Taquarituba vive mutirão solidário

Cidade atingida por tornado recebeu 2 mil cestas básicas, além de 40 mil peças de roupas e material de construção de doações

JOSÉ MARIA TOMAZELA , ENVIADO ESPECIAL / TAQUARITUBA, O Estado de S.Paulo

29 Setembro 2013 | 02h01

Uma onda de solidariedade varre Taquarituba, cidade de 23 mil habitantes no sudoeste paulista atingida por um tornado há uma semana. Doações de todas as partes do Brasil enchem o ginásio de esportes e lotam o almoxarifado da prefeitura, além de igrejas, transformadas em centros de atendimento. Até sexta-feira, havia alimentos para 2 mil cestas básicas, mais de 40 mil peças de roupas e uma dezena de caminhões com material de construção.

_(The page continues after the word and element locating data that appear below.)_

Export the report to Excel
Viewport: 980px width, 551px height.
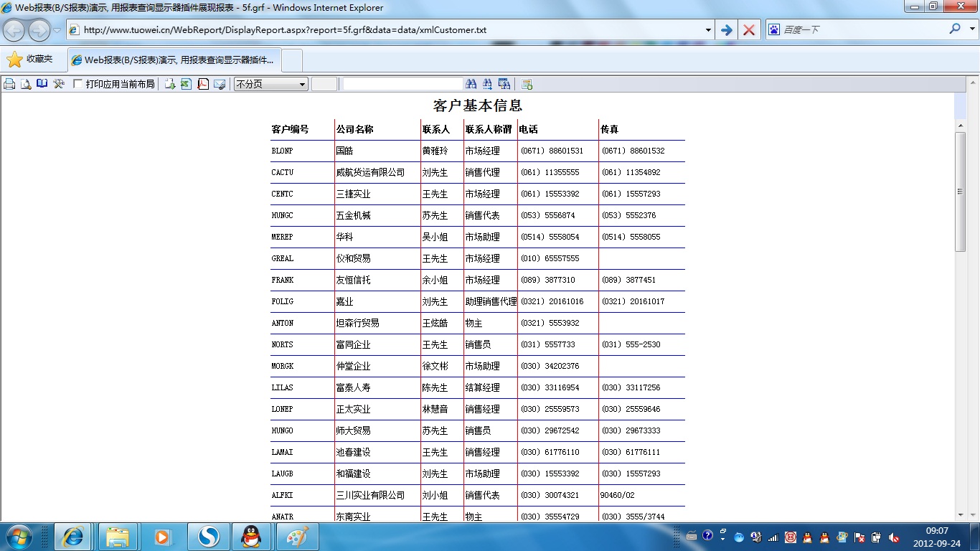186,84
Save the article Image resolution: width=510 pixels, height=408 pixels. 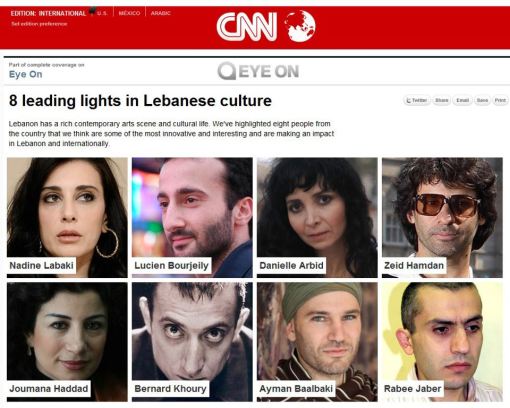pos(482,100)
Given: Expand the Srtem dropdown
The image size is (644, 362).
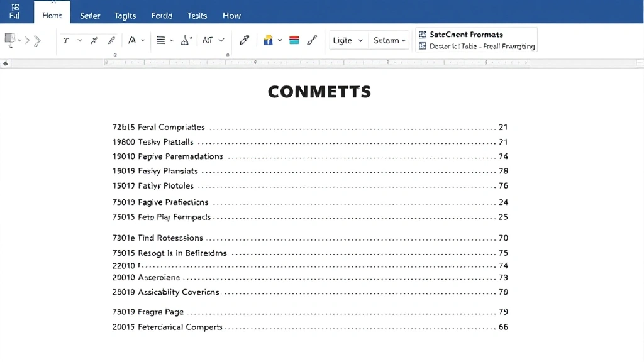Looking at the screenshot, I should click(x=389, y=40).
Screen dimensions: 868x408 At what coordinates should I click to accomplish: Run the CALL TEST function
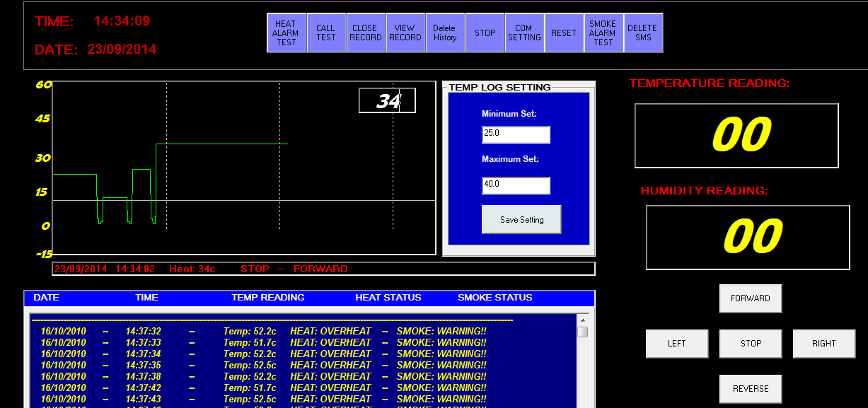tap(326, 32)
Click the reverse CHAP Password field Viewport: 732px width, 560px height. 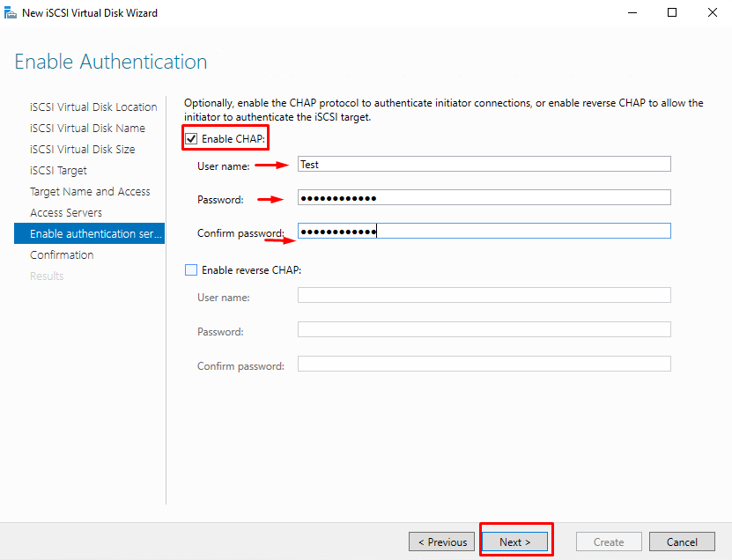(484, 329)
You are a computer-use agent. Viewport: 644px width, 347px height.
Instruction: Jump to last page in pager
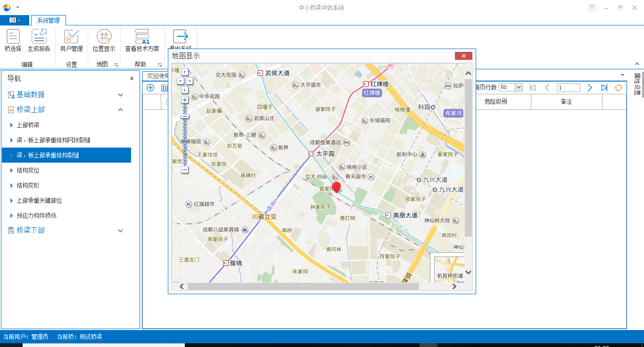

A coordenadora da distribuição, Natali Fonseca, chegou a recusar mais roupas e cobertores. "Pedi para quem já está com material arrecadado que distribua na própria cidade, em vez de mandar para cá." A conta SOS Taquarituba, aberta no Banco do Brasil, havia recebido mais de R$ 120 mil em doação.

Os números da tragédia, registrados até sexta-feira pela Defesa Civil e pela prefeitura, eram de prejuízo de até R$ 200 milhões, incluindo o período de paralisação na produção. O Estado vai ajudar a reconstruir a rodoviária, o galpão de agronegócios e o centro esportivo.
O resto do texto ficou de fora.